>> START Input material
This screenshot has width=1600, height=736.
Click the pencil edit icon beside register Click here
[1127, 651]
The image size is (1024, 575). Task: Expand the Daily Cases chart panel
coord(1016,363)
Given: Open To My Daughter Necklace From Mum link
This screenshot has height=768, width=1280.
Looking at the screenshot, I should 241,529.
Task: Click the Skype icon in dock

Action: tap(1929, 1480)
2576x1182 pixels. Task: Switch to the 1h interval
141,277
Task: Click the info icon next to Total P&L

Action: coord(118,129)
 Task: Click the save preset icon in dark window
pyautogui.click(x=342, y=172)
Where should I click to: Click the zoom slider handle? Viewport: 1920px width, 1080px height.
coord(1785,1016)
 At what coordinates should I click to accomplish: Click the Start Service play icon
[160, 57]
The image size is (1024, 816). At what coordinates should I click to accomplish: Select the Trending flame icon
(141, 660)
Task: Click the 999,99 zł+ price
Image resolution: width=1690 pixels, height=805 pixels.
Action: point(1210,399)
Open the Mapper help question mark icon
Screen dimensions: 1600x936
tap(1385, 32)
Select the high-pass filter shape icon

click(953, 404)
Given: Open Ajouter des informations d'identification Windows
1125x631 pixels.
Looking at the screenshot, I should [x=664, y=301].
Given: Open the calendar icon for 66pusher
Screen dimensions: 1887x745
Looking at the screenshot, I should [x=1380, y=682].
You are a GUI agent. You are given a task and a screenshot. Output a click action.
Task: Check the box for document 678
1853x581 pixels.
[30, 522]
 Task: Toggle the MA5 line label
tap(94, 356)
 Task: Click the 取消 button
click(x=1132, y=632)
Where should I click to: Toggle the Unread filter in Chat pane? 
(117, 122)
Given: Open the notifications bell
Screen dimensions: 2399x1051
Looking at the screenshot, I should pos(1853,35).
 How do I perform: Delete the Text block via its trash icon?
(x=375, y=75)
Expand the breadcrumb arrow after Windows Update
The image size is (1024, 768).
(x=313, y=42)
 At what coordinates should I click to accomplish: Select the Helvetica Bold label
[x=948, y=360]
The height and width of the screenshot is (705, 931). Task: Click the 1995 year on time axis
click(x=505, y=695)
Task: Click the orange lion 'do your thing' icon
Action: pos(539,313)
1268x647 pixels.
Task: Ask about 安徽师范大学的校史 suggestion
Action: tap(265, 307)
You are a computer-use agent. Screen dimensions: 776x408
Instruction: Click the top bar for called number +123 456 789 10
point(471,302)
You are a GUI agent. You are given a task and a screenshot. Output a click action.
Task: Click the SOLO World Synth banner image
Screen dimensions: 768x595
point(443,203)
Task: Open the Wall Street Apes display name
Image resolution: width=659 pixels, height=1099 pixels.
>> END Input material
**Exercise description:** Rewrite the lines from the one containing "Open the Mapper help question mark icon" through the one containing "click(x=1132, y=632)", inclusive, as a Markdown table with columns No. and Text, numbering each line and omitting blank lines.

**Solution to this problem:**
| No. | Text |
|---|---|
| 1 | Open the Mapper help question mark icon |
| 2 | Screen dimensions: 1600x936 |
| 3 | tap(1385, 32) |
| 4 | Select the high-pass filter shape icon |
| 5 | click(953, 404) |
| 6 | Given: Open Ajouter des informations d'identification Windows |
| 7 | 1125x631 pixels. |
| 8 | Looking at the screenshot, I should [x=664, y=301]. |
| 9 | Given: Open the calendar icon for 66pusher |
| 10 | Screen dimensions: 1887x745 |
| 11 | Looking at the screenshot, I should [x=1380, y=682]. |
| 12 | You are a GUI agent. You are given a task and a screenshot. Output a click action. |
| 13 | Task: Check the box for document 678 |
| 14 | 1853x581 pixels. |
| 15 | [30, 522] |
| 16 |  Task: Toggle the MA5 line label |
| 17 | tap(94, 356) |
| 18 |  Task: Click the 取消 button |
| 19 | click(x=1132, y=632) |